Google is eager to improve security on its Android app marketplace, and the company is now allegedly working on a new technology framework designed to scan apps on Android-based devices and check if they include malware, adware, spyware or other kind of malicious code.
The “Google Android antivirus” news surfaced from the teardown of the new Google Play Store app (version 3.9.16): the .apk package contains strings referring to the couple of components that should form the antimalware framework, ie an “app check” to test all the apps already installed on the device and the an “app blocker” to actively control downloads in search for malicious and/or harmful code.
Speculations suggest that the client-side antivirus API could work in tandem with Bouncer, the server-side, automated monitoring service created by Google to block spreading of malicious apps within the Play marketplace. It this regard, Google will surely benefit from the recent acquisition of on-line antimalware service VirusTotal.

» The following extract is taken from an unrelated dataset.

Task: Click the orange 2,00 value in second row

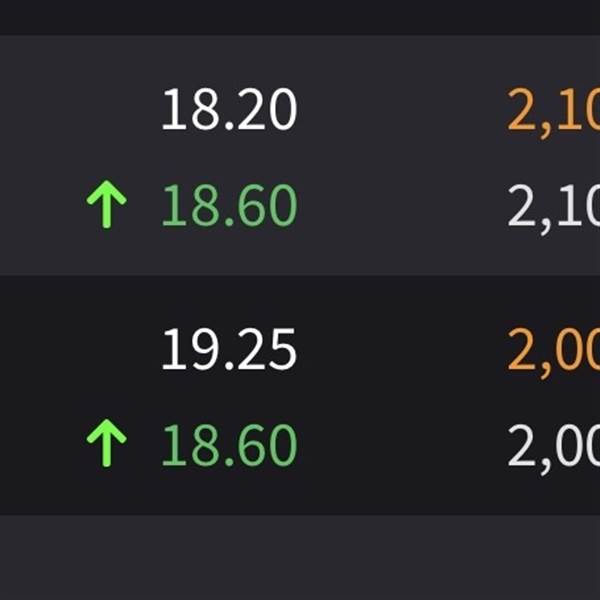Action: (x=553, y=351)
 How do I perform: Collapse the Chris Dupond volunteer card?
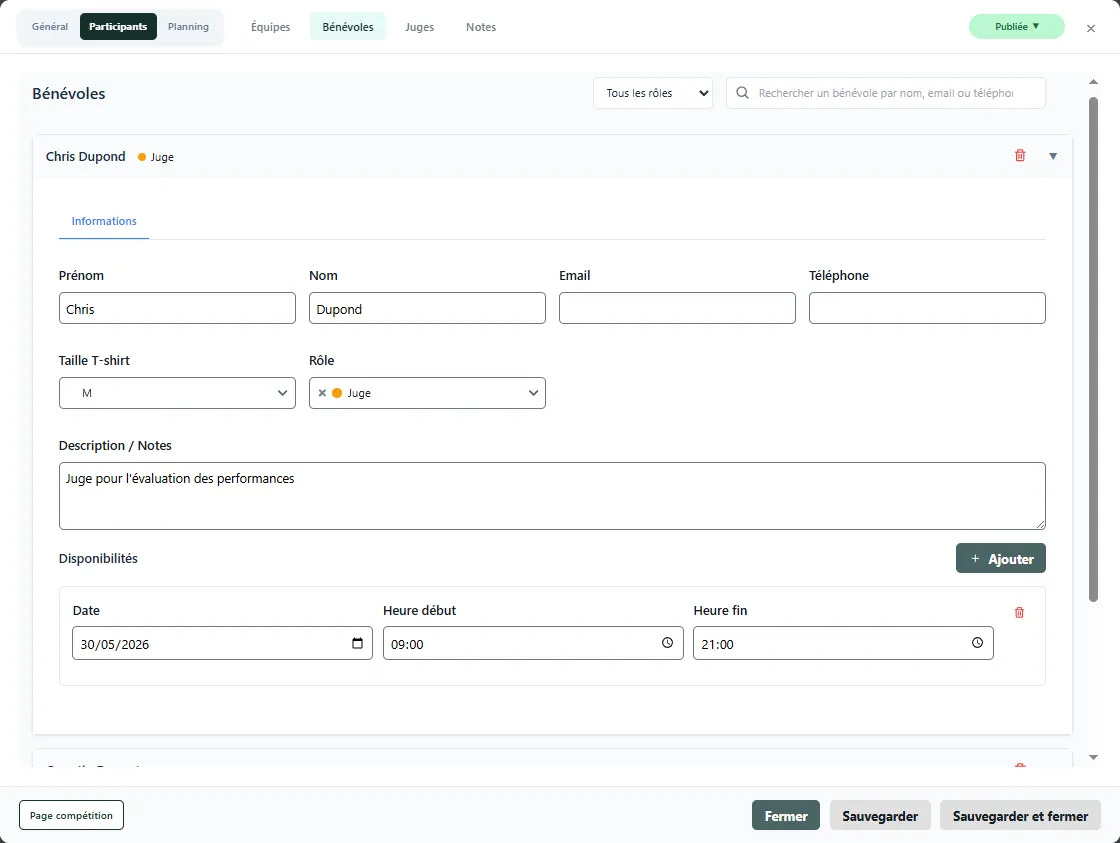(1053, 156)
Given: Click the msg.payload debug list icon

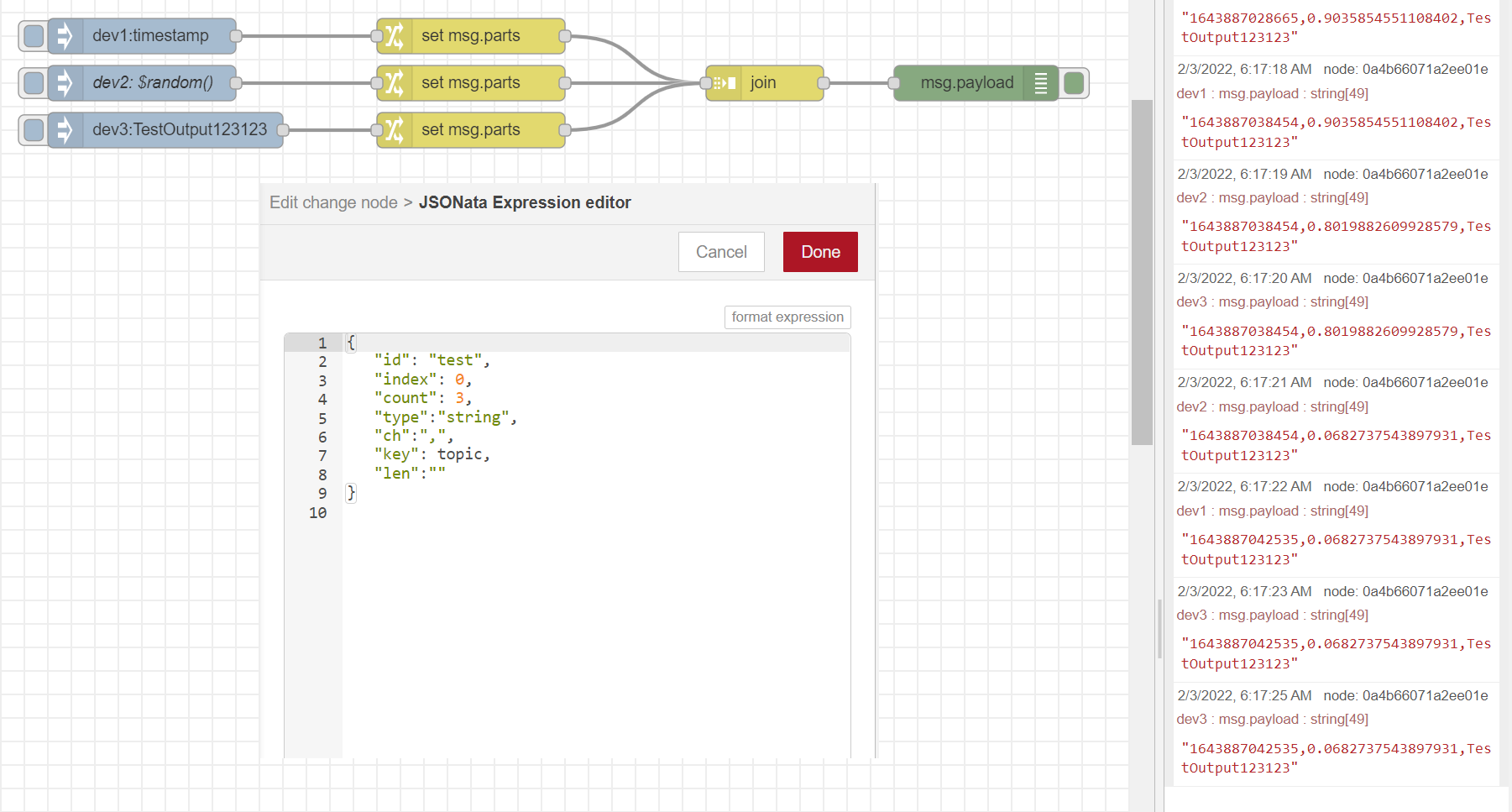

If the Play antivirus speculations proved to be true, Google would have a perfect timing in working on the new Android API: the security situation on the mobile OS marketplace is deteriorating quickly, so much that even the FBI-backed Internet Crime Complaint Center (IC3) recently issued an Intelligence Note warning users against the latest waves of “malware attacking” Android devices including the information-stealing Loozfon and the uber-spyware and spying agent FinFisher.